In the records below, find the line that contains "Image resolution: width=820, height=1180.", then write out that line and each one after it exactly, up to and including the last.

※

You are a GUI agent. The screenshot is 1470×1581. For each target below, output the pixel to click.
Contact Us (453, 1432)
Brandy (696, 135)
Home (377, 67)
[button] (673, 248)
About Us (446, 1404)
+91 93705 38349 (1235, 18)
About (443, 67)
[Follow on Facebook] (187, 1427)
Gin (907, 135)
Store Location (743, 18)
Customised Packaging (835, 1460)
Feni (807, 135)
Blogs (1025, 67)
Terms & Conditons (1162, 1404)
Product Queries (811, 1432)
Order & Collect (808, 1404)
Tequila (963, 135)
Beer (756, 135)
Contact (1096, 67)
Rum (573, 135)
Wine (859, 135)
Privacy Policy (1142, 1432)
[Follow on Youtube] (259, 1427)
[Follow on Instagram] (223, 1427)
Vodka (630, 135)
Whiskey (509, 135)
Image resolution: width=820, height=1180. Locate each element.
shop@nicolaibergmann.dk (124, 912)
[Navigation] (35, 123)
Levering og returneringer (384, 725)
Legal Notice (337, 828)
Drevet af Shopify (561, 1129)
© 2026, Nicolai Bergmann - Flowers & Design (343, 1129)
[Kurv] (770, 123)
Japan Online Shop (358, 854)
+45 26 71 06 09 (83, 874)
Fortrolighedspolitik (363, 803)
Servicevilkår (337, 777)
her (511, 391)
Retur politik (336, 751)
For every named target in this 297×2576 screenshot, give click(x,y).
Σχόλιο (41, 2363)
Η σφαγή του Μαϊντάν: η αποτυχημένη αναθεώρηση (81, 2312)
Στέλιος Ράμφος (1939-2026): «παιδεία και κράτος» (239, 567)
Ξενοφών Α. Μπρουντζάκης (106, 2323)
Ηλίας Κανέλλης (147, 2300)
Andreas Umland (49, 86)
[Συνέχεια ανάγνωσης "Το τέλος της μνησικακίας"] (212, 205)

※

Output for this task:
Image resolution: width=820, height=1180. Locate each element.
shop@nicolaibergmann.dk (124, 912)
[Navigation] (35, 123)
Levering og returneringer (384, 725)
Legal Notice (337, 828)
Drevet af Shopify (561, 1129)
© 2026, Nicolai Bergmann - Flowers & Design (343, 1129)
[Kurv] (770, 123)
Japan Online Shop (358, 854)
+45 26 71 06 09 (83, 874)
Fortrolighedspolitik (363, 803)
Servicevilkår (337, 777)
her (511, 391)
Retur politik (336, 751)
For every named target in this 297×2576 screenshot, give click(x,y).
Σχόλιο (41, 2363)
Η σφαγή του Μαϊντάν: η αποτυχημένη αναθεώρηση (81, 2312)
Στέλιος Ράμφος (1939-2026): «παιδεία και κράτος» (239, 567)
Ξενοφών Α. Μπρουντζάκης (106, 2323)
Ηλίας Κανέλλης (147, 2300)
Andreas Umland (49, 86)
[Συνέχεια ανάγνωσης "Το τέλος της μνησικακίας"] (212, 205)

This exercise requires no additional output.